Its height varies from 3 meters to 15 meters (10 to 30 feet) tall. The epithet that forms part of its scientific name is, of course, a reflection of the Ancient Roman name for Portugal, Lusitania. Prunus lusitanica is actually native to southwestern France, Spain, Portugal, Morocco, and Macaronesia (the Azores, Canary Islands and Madeira). Three subspecies are, in fact, accepted: Prunus lusitanica subsp. lusitanica. Mainland Europe, Prunus lusitanica subsp. azorica (Mouill.) Franco. Azores, Prunus lusitanica subsp. hixa (Willd.) Franco. Canary Islands, Madeira, Morocco. Prunus lusitanica subsp. lusitanica is quite possibly endangered, with the only confirmed native location being discovered in Basque France, in the Vallée des Aldudes. Interestingly this subspecies is also fully naturalized in New Zealand where, however, it is regarded as an exotic weed.
Nowadays the plant is not often found growing in the wild. Its preference is for areas with abundant sunshine and moist but well-drained soils. It frequently occurs in mountainous terrain along stream beds. It is known to be moderately drought-tolerant. Reproduction can occur either sexually or asexually by cloning.
The Portuguese laurel can begin its tenure in a garden as an attractive shrub and eventually develop into a large, shapely tree if left to mature naturally. The laurel’s leaves are a deep shade of green above and lighter underneath, although reddish when the plant is young and on red stalks. Leaves are alternate, oval, 7 to 12 cm long and 3 to 5 cm broad, with an acute apex and a dentate margin.

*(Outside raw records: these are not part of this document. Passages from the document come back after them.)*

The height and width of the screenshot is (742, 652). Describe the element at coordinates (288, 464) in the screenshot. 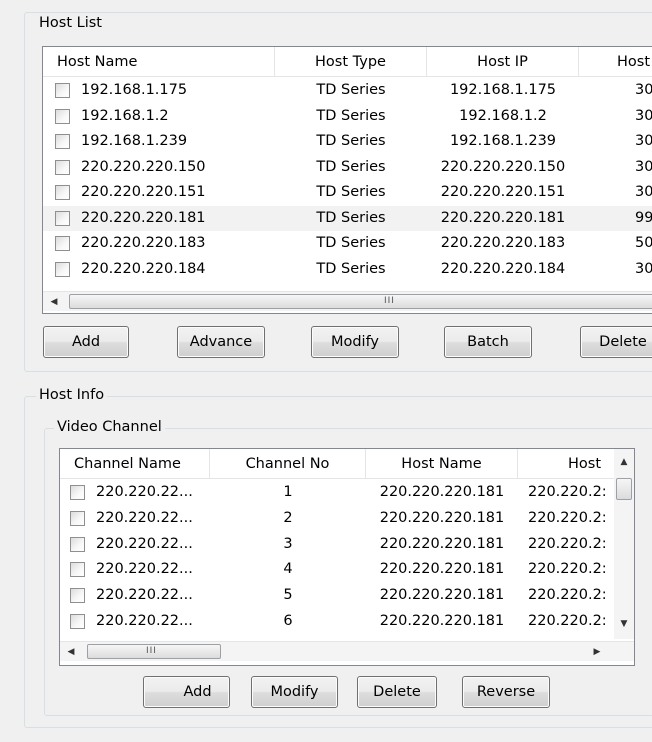

I see `column-header-channel-no: Channel No` at that location. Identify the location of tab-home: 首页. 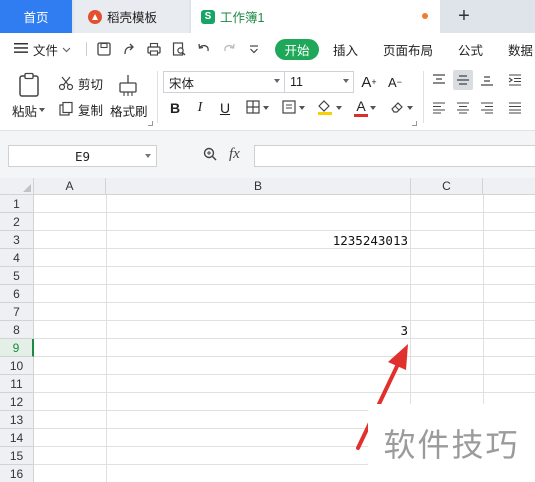
(36, 16).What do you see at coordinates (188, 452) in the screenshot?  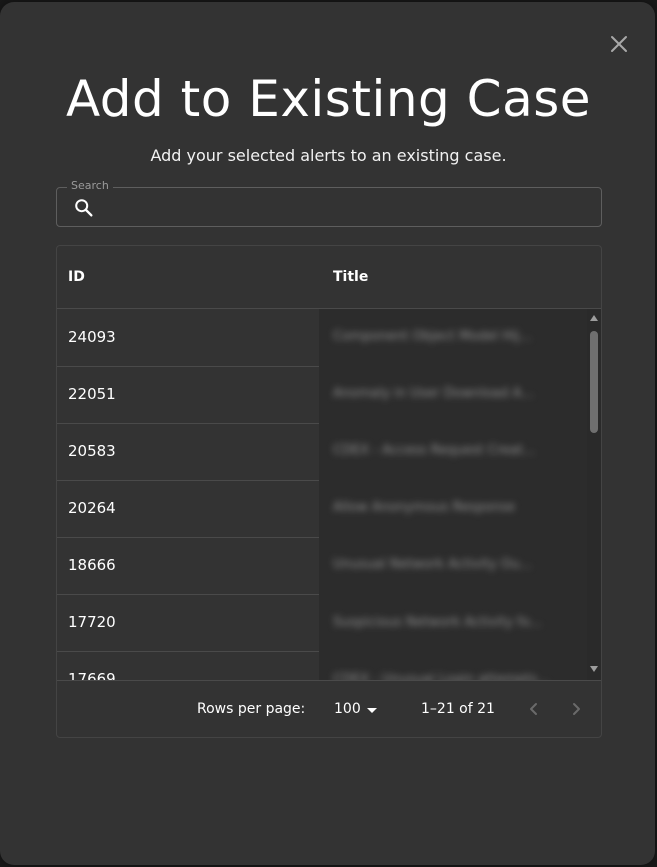 I see `table-row: 20583` at bounding box center [188, 452].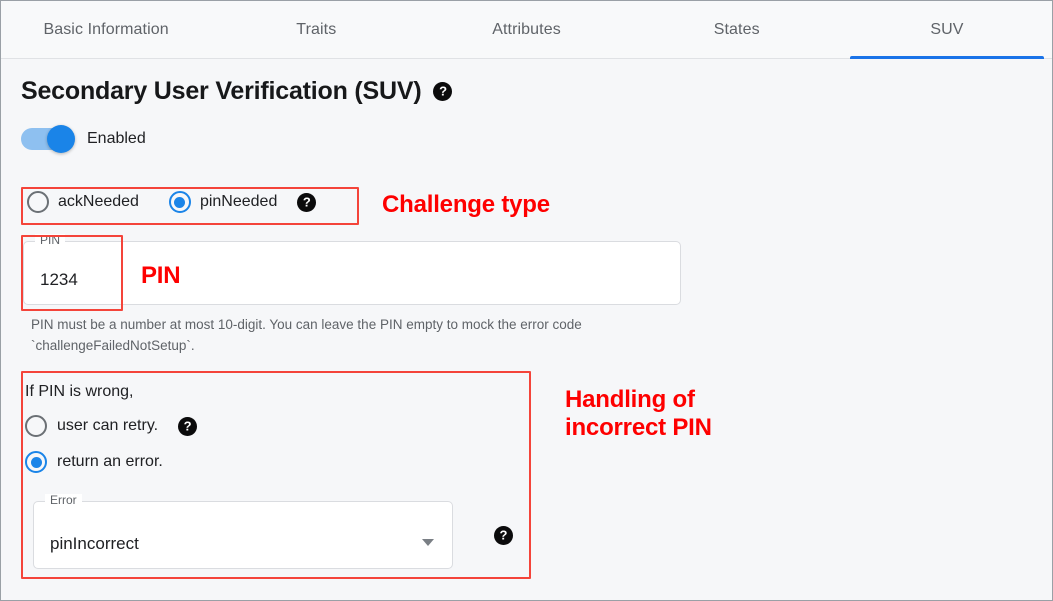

In late spring or early summer white flowers appear whose scent is reminiscent of hawthorn. Its fruit tastes extremely bitter and is for all intents and purposes inedible and is considered to be toxic, although this is widely disputed. In hedge form the plant will fruit or flower but rarely. Portugal laurel cherries are often left on their branches as bird-attractants. The birds seem to avoid eating the fruit until it is fully ripened. Toxicity in the leaves of the plant is beyond dispute since the leaves contain cyanide which is released if the leaves are crushed or burned.
Portuguese laurel is considered hardier than its botanical cousin the cherry laurel and more suitable as the basis of a hedge in that it is more tolerant of being clipped into various shapes.